Au début, les collègues ont regardé notre démarche avec perplexité. On nous a dit : “Comment vous allez faire si les jeunes refusent de le donner ? Et, s’il y a de la casse, ce sera sous votre responsabilité ! Ça risque de créer des tensions avec les familles”. Mais il n’y a rien eu de tout cela. Les parents nous soutiennent et les élèves se soumettent à la règle sans rechigner. Je ne les flique pas. En revanche, s’ils conservent leur portable, je m’en rends compte immédiatement puisque je me charge moi-même de la restitution. C’est très dissuasif. On a bien eu quelques malins au début qui ont essayé de venir avec un deuxième appareil mais, quand ils se sont rendu compte que toute la classe était concentrée sur le cours, ils n’ont pas essayé de le sortir.
Un an après que nous avons lancé l’expérience, l’ensemble de nos collègues du lycée ont décidé d’adopter notre méthode, ce qui a permis d’avoir une posture cohérente sur l’ensemble de l’établissement et de réduire à zéro, ou presque, les contestations. Pour les jeunes qui arrivent en 2nde, désormais, la règle est clairement posée : le portable, c’est dans la petite boîte au début du cours. Ils n’en sont aucunement traumatisés même si, rassurez-vous, on ne les a pas transformés : dès qu’ils sont sortis dans le couloir, vous les retrouvez le nez sur l’écran.

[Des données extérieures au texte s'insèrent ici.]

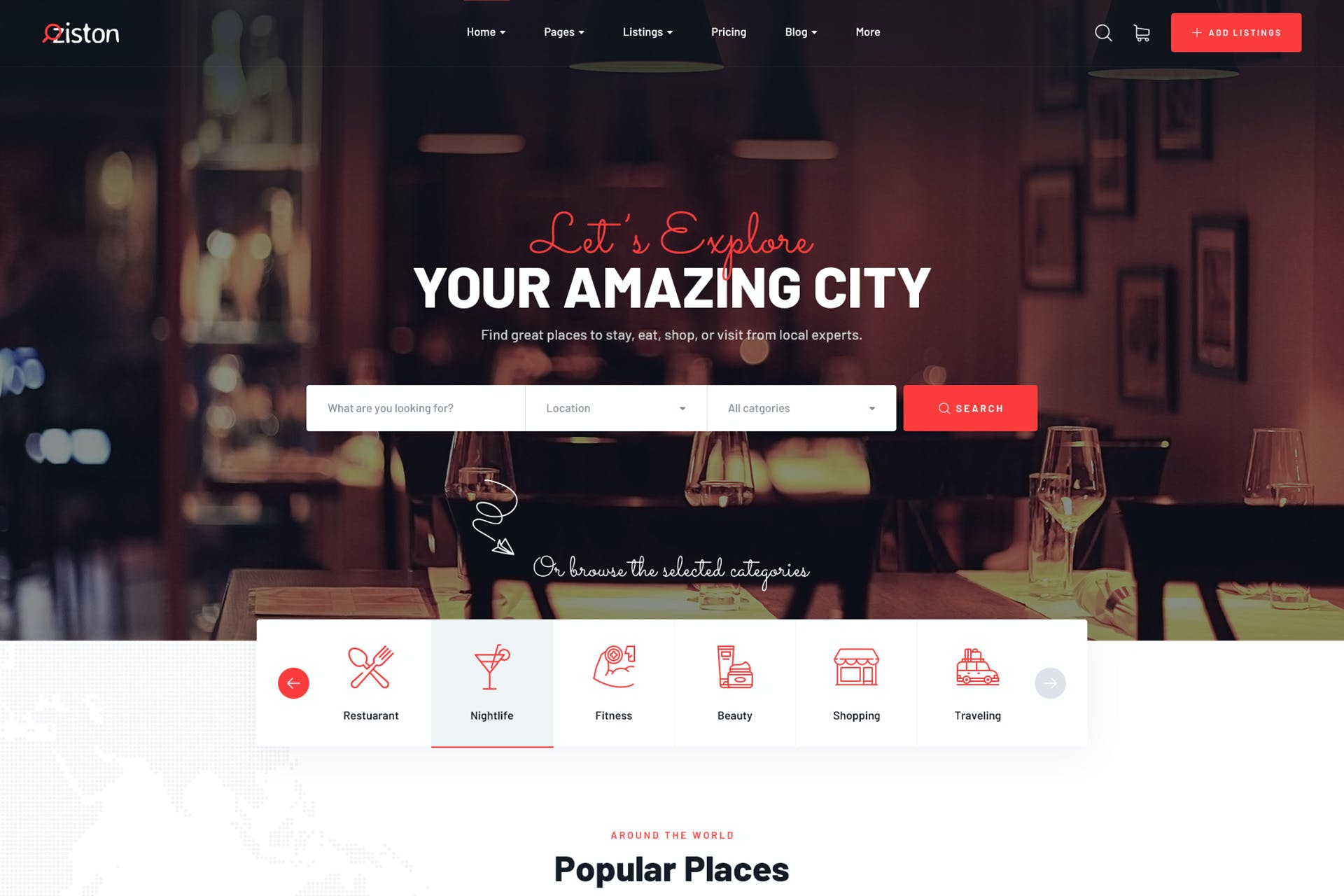Scroll categories left using arrow toggle
1344x896 pixels.
[293, 683]
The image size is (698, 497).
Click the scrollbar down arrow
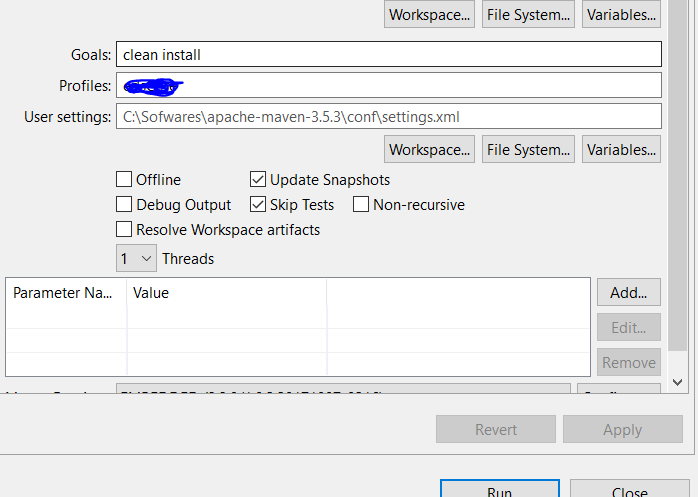click(x=678, y=382)
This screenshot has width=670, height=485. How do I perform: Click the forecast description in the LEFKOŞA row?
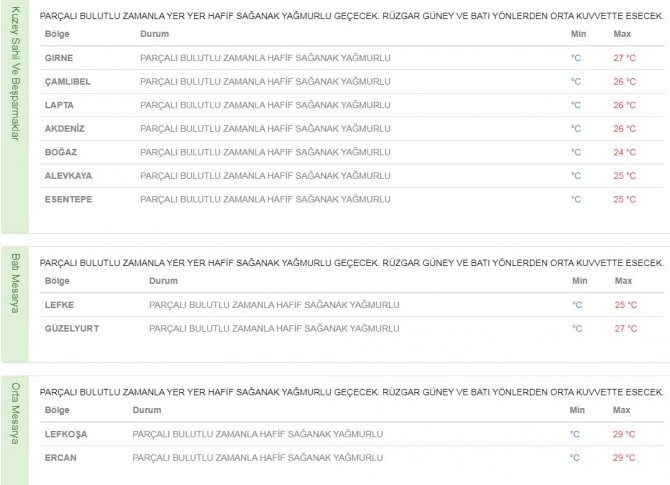(257, 434)
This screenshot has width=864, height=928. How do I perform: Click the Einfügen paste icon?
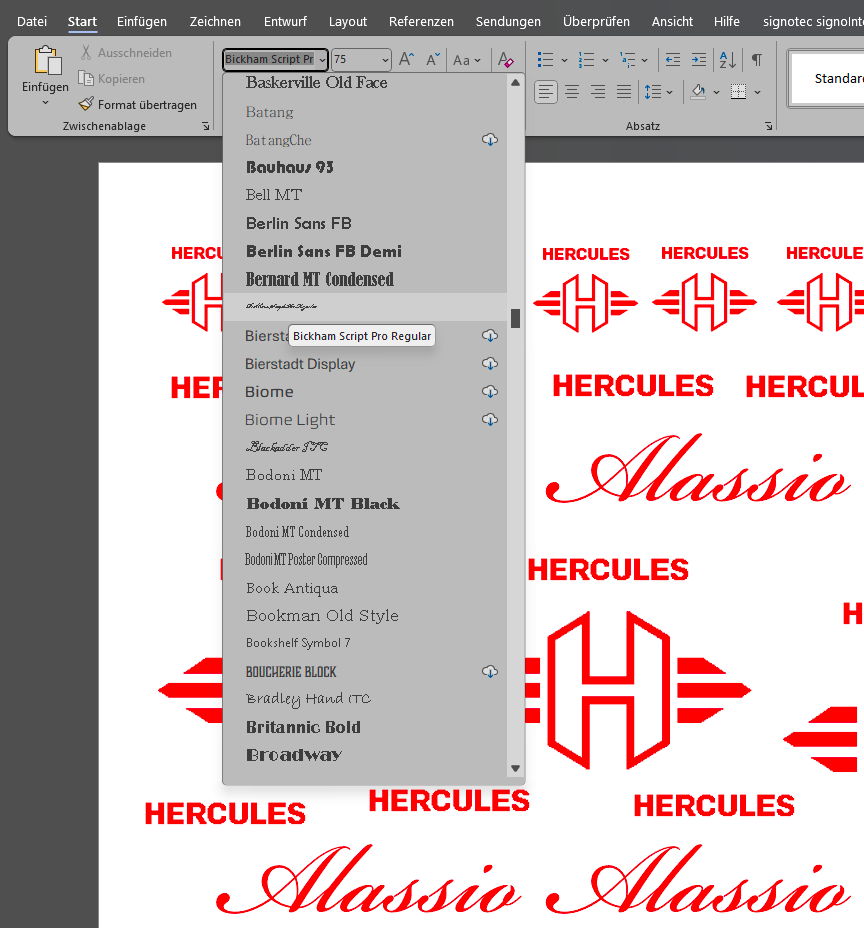click(45, 62)
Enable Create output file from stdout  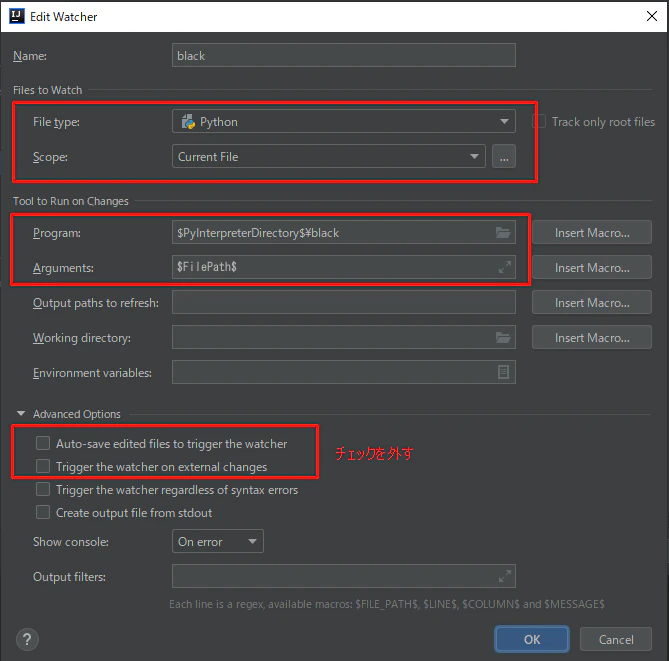point(43,512)
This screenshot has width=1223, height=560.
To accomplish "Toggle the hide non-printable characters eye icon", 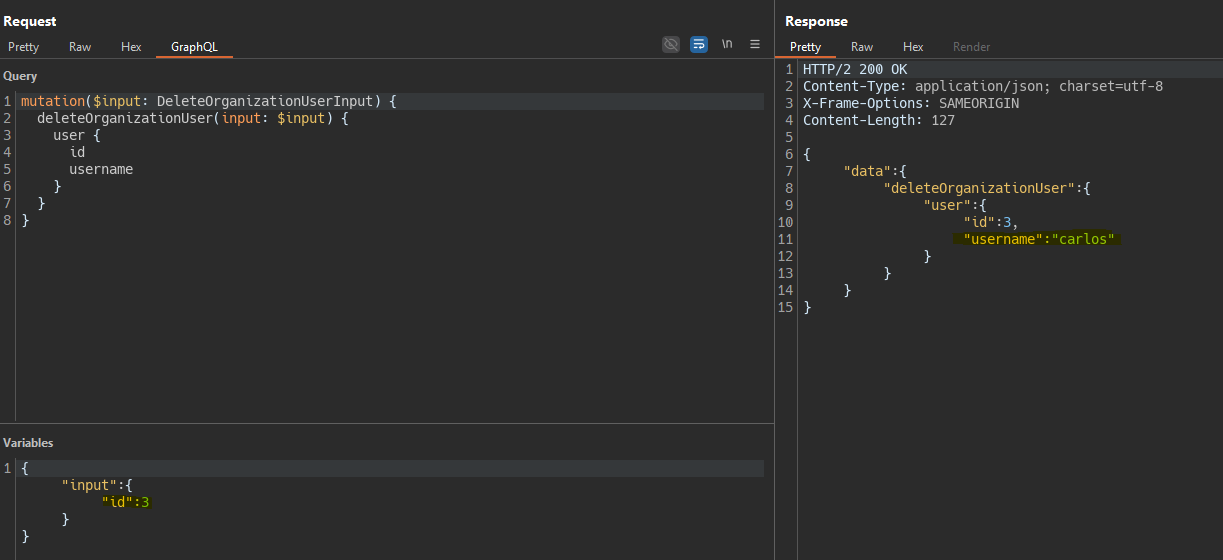I will coord(671,44).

Le bilan coût-avantage de l’expérience est vraiment très positif. La boîte ne coûte rien, à peine quelques euros, et l’impact en termes d’ambiance de classe est considérable. On nous prédisait que récupérer les portables nous prendrait un temps fou : ça prend trente secondes ! Et ces trente secondes sont largement compensées par la diminution très nette des perturbations et distractions pendant le cours. En termes de temps de cerveau disponible, ce ne sont pas des secondes mais des minutes que nous gagnons.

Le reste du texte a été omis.